職場や学校でみんなが笑える会話をしているのにそこでも1人だけ無表情だったり、心の底から笑えないという方は要注意です。また笑顔がないと周囲も『あいつ、いつも無表情で空気も悪くなるから少し距離を置こうか』という気持ちになってしまうため、このような状態が続くことで孤立する可能性も高まります。
人間不信を克服する方法は?
人間不信の時に現れる主な症状を取り上げました。ここからは実際に人間不信を克服する方法を解説したいと思います。大掛かりなものから比較的簡単に実践できる方法まであるため、自分に合った克服法を試してみましょう。
生活環境を変えてみる
今の環境で人間不信に陥った場合にはいっそのこと引越しをして生活環境を変えてみることをおすすめします。人間というのは嫌になった場所や人などが視界に入ることでその時の記憶が蘇って精神的な苦痛が常に与えられる傾向にあります。また自然と防衛反応が起きるため、周囲に対しても警戒心が非常に強くなるでしょう。このような時は今の環境を全て捨てることを考えるのは全然問題ありません。

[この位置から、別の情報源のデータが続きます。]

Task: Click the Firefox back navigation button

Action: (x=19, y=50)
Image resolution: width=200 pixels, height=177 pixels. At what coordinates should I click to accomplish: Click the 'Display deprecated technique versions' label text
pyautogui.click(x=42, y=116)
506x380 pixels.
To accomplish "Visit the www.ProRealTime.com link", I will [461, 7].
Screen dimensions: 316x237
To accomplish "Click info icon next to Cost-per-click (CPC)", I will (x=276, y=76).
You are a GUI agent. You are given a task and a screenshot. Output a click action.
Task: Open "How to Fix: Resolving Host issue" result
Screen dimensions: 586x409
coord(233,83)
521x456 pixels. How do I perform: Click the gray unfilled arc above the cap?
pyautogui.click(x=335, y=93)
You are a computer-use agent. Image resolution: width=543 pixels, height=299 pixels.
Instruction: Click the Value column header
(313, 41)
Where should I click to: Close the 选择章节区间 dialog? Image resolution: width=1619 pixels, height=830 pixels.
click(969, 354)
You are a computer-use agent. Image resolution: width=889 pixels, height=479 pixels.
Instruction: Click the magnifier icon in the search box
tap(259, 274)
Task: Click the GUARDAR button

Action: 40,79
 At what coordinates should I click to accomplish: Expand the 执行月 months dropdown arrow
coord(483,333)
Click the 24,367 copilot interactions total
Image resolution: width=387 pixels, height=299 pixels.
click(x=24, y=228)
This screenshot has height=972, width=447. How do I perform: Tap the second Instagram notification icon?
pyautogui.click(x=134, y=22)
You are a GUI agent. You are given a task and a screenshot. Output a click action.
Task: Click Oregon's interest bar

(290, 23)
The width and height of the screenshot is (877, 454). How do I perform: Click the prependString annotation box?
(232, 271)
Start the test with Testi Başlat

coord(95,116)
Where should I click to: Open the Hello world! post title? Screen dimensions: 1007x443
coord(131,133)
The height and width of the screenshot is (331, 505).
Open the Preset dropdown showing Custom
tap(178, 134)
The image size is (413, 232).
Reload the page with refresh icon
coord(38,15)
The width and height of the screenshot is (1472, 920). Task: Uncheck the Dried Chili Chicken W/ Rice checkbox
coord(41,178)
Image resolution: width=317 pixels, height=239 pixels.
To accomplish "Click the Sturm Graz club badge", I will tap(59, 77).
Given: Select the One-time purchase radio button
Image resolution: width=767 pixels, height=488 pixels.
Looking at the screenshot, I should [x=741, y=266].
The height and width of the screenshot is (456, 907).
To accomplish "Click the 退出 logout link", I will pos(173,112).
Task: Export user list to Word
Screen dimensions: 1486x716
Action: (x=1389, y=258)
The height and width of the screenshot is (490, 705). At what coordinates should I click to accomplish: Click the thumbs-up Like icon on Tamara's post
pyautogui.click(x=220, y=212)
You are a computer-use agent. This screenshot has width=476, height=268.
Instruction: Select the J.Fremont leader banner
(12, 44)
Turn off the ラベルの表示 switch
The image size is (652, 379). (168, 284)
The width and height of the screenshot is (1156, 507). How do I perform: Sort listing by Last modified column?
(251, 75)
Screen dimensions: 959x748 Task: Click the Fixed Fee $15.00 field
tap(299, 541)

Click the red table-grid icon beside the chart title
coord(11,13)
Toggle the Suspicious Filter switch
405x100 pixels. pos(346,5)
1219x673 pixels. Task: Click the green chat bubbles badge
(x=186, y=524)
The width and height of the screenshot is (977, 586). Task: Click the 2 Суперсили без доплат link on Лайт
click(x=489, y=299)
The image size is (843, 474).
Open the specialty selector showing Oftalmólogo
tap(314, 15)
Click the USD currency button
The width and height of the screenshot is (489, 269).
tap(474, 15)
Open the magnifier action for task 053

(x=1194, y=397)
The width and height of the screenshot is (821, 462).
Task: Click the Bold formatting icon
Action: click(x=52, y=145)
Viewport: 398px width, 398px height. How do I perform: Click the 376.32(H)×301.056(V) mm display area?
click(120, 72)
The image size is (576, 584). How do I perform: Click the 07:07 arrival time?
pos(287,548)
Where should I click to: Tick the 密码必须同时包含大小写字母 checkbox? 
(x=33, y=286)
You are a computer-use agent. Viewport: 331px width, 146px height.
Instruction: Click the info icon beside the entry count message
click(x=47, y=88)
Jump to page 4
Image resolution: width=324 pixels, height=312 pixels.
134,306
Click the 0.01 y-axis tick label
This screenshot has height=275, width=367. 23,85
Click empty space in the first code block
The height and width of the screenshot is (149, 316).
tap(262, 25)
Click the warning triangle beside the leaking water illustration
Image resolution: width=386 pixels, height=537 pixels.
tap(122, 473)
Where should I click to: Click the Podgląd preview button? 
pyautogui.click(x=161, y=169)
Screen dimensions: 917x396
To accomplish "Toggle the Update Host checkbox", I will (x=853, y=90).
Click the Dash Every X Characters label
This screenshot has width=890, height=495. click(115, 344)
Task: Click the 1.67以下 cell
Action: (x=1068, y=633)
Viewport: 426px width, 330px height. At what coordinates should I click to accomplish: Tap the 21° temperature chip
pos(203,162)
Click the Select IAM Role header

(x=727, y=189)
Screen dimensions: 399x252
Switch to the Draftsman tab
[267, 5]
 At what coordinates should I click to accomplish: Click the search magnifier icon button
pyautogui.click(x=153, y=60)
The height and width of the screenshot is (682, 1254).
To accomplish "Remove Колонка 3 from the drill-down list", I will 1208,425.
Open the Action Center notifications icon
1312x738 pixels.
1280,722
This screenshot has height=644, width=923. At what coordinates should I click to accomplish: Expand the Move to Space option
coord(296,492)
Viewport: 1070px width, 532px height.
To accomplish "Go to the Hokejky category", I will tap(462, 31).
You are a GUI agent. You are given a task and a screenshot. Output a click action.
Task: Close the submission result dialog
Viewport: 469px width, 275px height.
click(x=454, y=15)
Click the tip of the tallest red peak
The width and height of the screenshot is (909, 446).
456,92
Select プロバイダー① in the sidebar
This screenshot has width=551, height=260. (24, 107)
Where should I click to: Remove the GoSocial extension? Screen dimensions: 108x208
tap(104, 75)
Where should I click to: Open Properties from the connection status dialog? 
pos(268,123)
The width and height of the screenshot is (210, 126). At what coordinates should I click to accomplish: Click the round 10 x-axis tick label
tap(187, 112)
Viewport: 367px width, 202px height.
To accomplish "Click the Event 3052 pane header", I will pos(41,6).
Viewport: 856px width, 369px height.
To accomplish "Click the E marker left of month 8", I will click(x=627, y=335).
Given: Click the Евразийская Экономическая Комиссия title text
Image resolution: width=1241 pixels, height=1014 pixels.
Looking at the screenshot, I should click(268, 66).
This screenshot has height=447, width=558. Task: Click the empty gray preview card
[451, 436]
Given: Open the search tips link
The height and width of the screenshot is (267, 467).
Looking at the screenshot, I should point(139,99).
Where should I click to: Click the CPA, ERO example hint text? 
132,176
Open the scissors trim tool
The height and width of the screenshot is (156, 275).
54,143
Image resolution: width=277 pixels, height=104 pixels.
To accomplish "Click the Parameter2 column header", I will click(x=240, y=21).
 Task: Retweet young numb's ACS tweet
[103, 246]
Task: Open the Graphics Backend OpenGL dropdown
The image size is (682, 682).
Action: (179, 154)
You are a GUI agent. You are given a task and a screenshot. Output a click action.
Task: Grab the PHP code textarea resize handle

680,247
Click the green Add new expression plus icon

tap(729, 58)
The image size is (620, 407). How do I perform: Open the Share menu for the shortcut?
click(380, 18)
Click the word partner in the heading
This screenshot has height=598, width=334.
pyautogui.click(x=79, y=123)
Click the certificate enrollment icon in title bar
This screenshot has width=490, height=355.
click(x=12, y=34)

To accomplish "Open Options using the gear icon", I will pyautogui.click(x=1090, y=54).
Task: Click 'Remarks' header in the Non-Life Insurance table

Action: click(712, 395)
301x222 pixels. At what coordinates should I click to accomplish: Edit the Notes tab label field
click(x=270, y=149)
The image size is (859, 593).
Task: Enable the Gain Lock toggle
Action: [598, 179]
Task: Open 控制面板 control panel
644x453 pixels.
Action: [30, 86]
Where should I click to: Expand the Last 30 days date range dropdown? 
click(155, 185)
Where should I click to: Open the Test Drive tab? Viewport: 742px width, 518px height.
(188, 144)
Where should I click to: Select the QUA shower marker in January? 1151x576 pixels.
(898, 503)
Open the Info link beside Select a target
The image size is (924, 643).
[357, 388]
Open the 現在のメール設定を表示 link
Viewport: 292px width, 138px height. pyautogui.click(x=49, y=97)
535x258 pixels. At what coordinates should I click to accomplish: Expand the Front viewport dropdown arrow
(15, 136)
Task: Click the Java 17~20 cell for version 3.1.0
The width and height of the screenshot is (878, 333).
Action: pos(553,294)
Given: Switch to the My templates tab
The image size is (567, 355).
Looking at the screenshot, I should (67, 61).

新しい環境に引っ越せば前の環境が視界に入ることもなくなるため、時間の経過とともに徐々に人間不信の症状も改善できる可能性が高くなります。また新しい環境になることで自然と新鮮な気分になり『ここでもう一度頑張ろう』という前向きな気持ちを手にすることもできます。
信じられる場所や人を探す
生活環境を変える、という克服法と少し似ていますが裏切られた人間のことは『所詮、この程度の人間』と考えて、もう一度自分の信じられる場所や人を探してみましょう。長年連れ添った友人や恋人に裏切られても他の人はまだ裏切り行為をしたわけではありません。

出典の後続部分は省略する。